Re: Long term support versions of Beam Java

2021-04-06 Thread Robert Bradshaw
We actually do try to maintain state (and pipeline shape)
compatibility between Beam versions (e.g. this is why we have multiple
distinct sketch implementations rather than "fix" the one). It's true that
this is easier said than done, and some people are more vigilant about that
than others). State-upgrading, and a better upgrade story in general, has
been discussed from time to time, and it can get quite tricky but that
doesn't mean we can't do better here. I know that Reuven has been thinking
about these ideas.

As for why people don't upgrade, I think the largest reason is that
which is common to all aversion to software upgrades: trading what works
(and has a long track record) for something that merely should work is
always a risk and even when things go well involves a certain amount of
toil (testing, deployment, ...)


On Tue, Apr 6, 2021 at 2:43 PM Jan Lukavský  wrote:

> Hi,
> do we know what is the reason users stay on an older version of Beam? My
> guess would be that it is not related to API changes, but more likely to
> state incompatibility. Maybe if we could figure out a way which would
> enable a smooth migration of state (and timers) between Beam versions, that
> might help? The migration would probably have to be runner-dependent, but
> Beam might offer some tooling to make this easier. One example would be
> coder evolution, where we currently do not have the option of "reading old
> way, writing new way" with some "coder-version-registry". I suppose there
> might have been a discussion about this in the past, does anyone know of
> any conclusion?
>
>  Jan
> On 4/6/21 10:54 PM, Robert Bradshaw wrote:
>
> I do think there's value in having an LTS release, if there's sufficient
> interest to fund it (specifically, figuring out who would be backporting
> fixes and cutting the new releases).
>
> On Mon, Apr 5, 2021 at 1:14 PM Elliotte Rusty Harold 
> wrote:
>
>> Hi,
>>
>> I'd like to return to the discussion around a long term support
>> release that first came up here in 2018:
>>
>>
>> https://lists.apache.org/thread.html/6ec572d8edfe93225edebec18792cbcf44ef447ffe54ea35549cdafe%40%3Cdev.beam.apache.org%3E
>>
>> This is important to some Google Cloud Dataflow Java customers, and
>> likely others as well.
>>
>> Specifically, I'd like to propose cutting an LTS release off a branch
>> and maintaining it with critical bug fixes and security updates for 18
>> months. Right now we're finding that the current one year support
>> period and six week release cycle is a tad fast for some customers.
>>
>> There's some wiggle room in terms of what's "critical", but in
>> that category I include security fixes and data integrity issues.
>> Essentially, this is any bug so bad that, if found in a new release,
>> we'd recommend customers wait for the fix before upgrading to the
>> latest and greatest.

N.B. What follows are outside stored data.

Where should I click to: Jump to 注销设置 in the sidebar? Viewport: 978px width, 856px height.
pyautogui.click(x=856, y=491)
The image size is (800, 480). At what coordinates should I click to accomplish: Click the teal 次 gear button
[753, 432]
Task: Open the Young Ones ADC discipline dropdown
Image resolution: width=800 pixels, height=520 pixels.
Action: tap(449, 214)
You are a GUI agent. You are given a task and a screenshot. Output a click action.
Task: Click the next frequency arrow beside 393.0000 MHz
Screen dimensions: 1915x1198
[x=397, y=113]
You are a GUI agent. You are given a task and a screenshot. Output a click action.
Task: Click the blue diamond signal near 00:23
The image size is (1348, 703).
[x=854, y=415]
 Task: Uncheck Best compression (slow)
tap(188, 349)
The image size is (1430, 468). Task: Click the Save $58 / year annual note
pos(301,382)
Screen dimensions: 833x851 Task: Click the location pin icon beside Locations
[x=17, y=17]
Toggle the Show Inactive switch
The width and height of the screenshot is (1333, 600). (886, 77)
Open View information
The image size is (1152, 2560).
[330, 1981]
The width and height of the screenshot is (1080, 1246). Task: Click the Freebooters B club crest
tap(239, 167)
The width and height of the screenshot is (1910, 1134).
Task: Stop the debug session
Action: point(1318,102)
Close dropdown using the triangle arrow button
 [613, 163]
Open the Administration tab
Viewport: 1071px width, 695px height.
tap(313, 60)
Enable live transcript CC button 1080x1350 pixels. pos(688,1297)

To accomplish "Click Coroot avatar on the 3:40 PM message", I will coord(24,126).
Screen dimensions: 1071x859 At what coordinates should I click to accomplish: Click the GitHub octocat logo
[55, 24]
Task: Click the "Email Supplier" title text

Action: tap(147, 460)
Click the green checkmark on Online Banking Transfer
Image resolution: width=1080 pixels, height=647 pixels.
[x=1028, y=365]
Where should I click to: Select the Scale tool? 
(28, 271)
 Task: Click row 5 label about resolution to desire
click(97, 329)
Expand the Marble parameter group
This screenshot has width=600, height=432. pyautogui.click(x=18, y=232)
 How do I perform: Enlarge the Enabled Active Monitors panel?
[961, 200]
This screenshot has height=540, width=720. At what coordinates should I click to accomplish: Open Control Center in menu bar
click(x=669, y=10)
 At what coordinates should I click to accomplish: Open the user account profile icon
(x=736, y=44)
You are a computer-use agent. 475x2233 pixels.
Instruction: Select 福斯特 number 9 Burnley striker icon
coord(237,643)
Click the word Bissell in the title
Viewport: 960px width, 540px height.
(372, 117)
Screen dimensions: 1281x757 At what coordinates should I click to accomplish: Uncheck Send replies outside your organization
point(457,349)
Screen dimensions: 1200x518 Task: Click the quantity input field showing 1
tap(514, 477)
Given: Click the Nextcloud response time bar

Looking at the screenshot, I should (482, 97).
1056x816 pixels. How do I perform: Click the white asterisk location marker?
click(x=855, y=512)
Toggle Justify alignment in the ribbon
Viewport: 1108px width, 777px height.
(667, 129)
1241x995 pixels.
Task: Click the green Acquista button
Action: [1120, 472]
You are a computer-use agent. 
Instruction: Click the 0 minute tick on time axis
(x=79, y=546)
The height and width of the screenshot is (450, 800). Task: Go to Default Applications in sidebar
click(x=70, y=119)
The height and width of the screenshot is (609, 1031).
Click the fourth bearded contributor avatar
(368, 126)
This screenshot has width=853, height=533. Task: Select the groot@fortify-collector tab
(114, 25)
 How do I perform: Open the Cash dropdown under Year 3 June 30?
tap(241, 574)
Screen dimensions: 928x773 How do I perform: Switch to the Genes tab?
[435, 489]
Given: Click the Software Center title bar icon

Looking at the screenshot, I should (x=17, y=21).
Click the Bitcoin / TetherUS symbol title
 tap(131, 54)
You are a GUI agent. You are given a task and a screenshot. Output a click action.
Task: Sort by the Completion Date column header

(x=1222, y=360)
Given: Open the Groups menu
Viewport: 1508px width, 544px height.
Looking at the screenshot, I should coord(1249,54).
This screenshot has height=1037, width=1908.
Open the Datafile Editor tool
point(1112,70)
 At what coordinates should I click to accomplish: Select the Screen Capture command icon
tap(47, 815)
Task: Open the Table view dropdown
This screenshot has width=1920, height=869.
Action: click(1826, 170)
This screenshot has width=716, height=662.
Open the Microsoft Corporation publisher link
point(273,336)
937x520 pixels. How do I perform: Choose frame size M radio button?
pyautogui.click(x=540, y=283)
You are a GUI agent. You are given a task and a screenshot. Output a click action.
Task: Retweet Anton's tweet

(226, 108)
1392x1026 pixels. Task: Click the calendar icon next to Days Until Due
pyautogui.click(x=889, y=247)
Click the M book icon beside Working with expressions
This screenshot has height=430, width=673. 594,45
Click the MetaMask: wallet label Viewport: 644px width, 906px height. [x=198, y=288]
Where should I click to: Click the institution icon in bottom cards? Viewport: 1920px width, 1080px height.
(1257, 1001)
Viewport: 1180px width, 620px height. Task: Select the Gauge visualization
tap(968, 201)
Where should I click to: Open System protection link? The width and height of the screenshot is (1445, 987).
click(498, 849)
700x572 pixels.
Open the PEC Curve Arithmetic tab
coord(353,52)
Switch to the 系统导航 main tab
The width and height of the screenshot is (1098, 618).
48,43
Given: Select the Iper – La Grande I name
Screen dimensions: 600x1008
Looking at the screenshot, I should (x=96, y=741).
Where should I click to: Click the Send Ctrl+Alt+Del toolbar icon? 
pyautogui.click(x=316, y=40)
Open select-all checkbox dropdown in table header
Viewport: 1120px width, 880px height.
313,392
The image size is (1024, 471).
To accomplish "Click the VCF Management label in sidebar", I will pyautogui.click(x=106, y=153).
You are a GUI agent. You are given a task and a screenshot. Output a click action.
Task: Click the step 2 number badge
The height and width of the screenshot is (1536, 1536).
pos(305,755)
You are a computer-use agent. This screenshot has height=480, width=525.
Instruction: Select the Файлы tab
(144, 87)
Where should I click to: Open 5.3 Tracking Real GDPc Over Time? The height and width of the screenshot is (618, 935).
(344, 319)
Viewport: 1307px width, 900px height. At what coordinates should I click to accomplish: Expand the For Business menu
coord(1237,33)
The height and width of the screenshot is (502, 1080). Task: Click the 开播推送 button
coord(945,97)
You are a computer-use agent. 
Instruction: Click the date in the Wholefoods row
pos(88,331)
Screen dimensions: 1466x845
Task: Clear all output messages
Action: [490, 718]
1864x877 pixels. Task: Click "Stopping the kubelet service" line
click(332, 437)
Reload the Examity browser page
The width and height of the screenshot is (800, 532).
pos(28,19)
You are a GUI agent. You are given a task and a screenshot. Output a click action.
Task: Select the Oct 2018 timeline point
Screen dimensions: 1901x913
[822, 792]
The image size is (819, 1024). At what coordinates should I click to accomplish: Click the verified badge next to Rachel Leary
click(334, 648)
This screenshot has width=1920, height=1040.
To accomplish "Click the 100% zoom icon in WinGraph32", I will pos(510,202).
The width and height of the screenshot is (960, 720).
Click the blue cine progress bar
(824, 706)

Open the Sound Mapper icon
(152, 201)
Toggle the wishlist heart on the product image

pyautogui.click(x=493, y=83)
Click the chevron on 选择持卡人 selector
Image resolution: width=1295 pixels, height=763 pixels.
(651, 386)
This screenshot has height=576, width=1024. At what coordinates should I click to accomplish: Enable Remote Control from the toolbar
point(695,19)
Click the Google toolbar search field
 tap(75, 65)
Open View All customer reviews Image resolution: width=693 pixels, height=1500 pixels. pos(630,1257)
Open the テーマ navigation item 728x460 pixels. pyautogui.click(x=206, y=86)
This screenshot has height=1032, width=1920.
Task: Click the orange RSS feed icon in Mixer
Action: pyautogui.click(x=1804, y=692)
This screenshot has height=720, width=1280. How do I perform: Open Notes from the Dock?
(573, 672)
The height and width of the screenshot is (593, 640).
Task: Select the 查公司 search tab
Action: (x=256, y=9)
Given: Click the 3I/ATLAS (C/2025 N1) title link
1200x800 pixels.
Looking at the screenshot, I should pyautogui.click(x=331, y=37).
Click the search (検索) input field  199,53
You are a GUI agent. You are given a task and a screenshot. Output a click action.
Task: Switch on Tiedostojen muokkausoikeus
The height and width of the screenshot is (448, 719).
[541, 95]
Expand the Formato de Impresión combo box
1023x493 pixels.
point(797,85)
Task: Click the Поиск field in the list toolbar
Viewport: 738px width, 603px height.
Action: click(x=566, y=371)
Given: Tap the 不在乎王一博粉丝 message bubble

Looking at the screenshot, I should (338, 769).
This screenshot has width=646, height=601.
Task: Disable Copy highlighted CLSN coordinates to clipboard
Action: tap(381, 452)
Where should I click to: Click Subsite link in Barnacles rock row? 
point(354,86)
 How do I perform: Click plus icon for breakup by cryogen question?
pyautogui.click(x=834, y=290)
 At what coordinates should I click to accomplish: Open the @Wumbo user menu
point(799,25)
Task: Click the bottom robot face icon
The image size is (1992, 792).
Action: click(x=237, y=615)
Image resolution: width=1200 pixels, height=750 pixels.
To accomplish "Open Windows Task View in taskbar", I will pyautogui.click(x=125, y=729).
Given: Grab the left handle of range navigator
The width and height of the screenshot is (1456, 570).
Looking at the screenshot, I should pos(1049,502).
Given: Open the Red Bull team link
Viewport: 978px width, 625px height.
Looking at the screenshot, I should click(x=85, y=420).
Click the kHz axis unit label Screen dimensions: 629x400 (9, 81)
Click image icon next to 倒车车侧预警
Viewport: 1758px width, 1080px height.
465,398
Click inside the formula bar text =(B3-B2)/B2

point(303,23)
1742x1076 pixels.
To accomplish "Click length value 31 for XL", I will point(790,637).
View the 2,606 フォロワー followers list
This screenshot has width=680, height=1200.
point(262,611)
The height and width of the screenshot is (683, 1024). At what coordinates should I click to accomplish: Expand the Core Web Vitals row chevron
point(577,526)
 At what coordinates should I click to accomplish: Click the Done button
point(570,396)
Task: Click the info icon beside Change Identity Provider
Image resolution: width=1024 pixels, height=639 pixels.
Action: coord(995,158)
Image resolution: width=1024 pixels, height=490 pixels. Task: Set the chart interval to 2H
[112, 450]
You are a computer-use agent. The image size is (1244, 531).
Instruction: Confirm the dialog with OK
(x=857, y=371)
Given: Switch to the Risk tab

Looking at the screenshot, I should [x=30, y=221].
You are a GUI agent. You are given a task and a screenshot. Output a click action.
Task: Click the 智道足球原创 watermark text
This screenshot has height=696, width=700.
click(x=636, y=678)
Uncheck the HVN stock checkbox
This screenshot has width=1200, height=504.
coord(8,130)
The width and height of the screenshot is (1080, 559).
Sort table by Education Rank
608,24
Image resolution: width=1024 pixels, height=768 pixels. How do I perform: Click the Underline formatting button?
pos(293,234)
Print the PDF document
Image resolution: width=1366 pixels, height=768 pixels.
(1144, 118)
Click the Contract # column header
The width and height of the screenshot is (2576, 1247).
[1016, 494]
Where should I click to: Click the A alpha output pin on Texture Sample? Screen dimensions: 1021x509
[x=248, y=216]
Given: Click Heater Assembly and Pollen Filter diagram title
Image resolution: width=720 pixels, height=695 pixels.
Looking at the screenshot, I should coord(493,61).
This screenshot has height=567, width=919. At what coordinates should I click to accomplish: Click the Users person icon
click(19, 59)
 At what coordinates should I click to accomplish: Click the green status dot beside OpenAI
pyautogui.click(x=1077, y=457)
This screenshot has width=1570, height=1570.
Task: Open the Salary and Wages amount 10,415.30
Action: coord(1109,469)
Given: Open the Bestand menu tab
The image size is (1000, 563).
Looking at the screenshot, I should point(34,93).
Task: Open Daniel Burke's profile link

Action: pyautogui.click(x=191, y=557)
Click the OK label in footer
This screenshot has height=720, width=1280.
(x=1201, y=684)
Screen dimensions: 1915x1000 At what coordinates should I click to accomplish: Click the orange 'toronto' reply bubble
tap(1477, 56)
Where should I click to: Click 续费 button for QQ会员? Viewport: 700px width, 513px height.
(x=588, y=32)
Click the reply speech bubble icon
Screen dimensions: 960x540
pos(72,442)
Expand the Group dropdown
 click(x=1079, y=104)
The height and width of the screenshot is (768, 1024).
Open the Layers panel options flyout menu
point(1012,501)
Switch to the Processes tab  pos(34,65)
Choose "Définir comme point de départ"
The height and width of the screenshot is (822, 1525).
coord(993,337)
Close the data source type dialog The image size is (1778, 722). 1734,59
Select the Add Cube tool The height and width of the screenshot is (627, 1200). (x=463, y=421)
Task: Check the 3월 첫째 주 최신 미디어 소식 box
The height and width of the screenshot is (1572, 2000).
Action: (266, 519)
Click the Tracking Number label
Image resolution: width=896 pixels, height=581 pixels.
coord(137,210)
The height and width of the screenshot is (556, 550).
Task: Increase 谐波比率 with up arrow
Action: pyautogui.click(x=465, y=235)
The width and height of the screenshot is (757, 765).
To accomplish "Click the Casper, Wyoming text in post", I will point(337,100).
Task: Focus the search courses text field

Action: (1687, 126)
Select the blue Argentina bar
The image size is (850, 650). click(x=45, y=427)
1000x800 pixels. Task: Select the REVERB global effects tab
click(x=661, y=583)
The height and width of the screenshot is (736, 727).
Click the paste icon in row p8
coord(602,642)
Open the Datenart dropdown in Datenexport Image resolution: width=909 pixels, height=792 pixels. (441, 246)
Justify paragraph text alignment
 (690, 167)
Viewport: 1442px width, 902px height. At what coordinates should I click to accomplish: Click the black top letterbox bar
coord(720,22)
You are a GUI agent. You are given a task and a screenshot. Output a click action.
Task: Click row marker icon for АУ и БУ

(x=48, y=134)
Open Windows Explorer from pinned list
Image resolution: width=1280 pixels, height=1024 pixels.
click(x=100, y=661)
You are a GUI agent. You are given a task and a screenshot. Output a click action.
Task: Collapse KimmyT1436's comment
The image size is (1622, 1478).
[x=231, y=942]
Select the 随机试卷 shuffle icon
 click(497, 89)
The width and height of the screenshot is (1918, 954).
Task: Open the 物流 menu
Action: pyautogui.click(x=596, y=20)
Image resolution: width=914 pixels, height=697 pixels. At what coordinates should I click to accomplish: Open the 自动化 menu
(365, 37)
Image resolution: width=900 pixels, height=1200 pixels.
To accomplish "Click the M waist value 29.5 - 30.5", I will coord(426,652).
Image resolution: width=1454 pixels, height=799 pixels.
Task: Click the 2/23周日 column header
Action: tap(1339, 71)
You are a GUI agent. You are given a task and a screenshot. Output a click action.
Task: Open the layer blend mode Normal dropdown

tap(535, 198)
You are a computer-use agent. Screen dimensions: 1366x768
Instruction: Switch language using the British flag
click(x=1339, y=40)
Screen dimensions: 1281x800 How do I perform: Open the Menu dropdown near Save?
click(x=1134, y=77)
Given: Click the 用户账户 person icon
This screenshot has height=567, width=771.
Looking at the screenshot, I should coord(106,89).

The difference is we'd backport the patch to the
>> not-latest-and-greatest release.
>>
>> To run something up the flagpole, I propose:
>>
>> 1. 2.28.0 becomes the first LTS release.
>> 2. New patch versions are released as 2.28.1, 2.28.2, etc.
>> 3. Patch releases do not change API, at all, except in the unlikely
>> event this is absolutely required for a security fix.
>> 4. Dependencies are not upgraded in patch releases unless required to
>> fix a critical bug or security issue.
>> 5. In a year, cut a new LTS release from whatever is then current so
>> there's some overlap to give customers time to switch over.
>>
>> I picked 2.28.0 since it's the most recent release, and I prefer to
>> stay off the bleeding edge for longterm support. This would also
>> enable customers to develop on top of it sooner. However I understand
>> others may well prefer to pick a different release such as 2.29.0 or
>> 2.30.0. I'm OK with whatever recent version the community picks.
>>
>> Thoughts?
>>
>> --
>> Elliotte Rusty Harold
>> elh...@ibiblio.org
>>
>


Re: Long term support versions of Beam Java

2021-04-06 Thread Jan Lukavský

Hi,
do we know what is the reason users stay on an older version of Beam? My 
guess would be that it is not related to API changes, but more likely to 
state incompatibility. Maybe if we could figure out a way which would 
enable a smooth migration of state (and timers) between Beam versions, 
that might help? The migration would probably have to be 
runner-dependent, but Beam might offer some tooling to make this easier. 
One example would be coder evolution, where we currently do not have the 
option of "reading old way, writing new way" with some 
"coder-version-registry". I suppose there might have been a discussion 
about this in the past, does anyone know of any conclusion?


 Jan

On 4/6/21 10:54 PM, Robert Bradshaw wrote:
I do think there's value in having an LTS release, if there's 
sufficient interest to fund it (specifically, figuring out who would 
be backporting fixes and cutting the new releases).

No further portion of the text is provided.